= Exercise directions =
Copy the listing lines verbatim, starting with the line containing "Find the location of a" and ending with the line containing "# is located at coordinates (552, 495).", both included.

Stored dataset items
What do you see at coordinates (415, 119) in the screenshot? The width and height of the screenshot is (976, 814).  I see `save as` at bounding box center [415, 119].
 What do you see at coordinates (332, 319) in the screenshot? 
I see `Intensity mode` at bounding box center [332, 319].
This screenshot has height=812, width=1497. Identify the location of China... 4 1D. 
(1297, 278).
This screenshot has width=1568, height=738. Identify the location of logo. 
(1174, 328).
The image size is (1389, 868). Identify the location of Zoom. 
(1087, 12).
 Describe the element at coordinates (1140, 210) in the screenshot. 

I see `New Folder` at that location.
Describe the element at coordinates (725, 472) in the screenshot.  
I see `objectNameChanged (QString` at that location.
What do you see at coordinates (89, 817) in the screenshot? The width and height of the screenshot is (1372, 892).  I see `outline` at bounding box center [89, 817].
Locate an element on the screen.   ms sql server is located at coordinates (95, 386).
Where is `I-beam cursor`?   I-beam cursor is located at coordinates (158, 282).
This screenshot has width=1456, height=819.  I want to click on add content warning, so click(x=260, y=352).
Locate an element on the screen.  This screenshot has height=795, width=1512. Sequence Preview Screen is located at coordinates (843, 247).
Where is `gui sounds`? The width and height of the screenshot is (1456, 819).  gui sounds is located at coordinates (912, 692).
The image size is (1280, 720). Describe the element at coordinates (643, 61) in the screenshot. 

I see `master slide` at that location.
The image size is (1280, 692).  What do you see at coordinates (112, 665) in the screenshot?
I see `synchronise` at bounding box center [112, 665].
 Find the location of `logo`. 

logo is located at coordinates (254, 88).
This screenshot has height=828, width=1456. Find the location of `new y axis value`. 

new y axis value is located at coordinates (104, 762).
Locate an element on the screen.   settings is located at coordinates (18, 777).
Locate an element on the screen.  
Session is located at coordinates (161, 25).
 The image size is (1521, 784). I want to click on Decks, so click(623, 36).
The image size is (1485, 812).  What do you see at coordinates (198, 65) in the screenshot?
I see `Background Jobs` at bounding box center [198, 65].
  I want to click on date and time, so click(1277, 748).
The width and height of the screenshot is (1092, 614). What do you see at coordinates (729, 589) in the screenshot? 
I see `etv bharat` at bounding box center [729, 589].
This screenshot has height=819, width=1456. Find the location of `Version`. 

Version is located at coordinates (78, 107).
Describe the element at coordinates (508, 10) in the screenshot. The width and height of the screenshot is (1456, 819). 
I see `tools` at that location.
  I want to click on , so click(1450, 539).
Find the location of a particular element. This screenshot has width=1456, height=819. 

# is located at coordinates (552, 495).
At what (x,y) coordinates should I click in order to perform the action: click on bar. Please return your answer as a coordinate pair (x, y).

= In response =
Find the location of a particular element. This screenshot has width=1456, height=819. 

# is located at coordinates (552, 495).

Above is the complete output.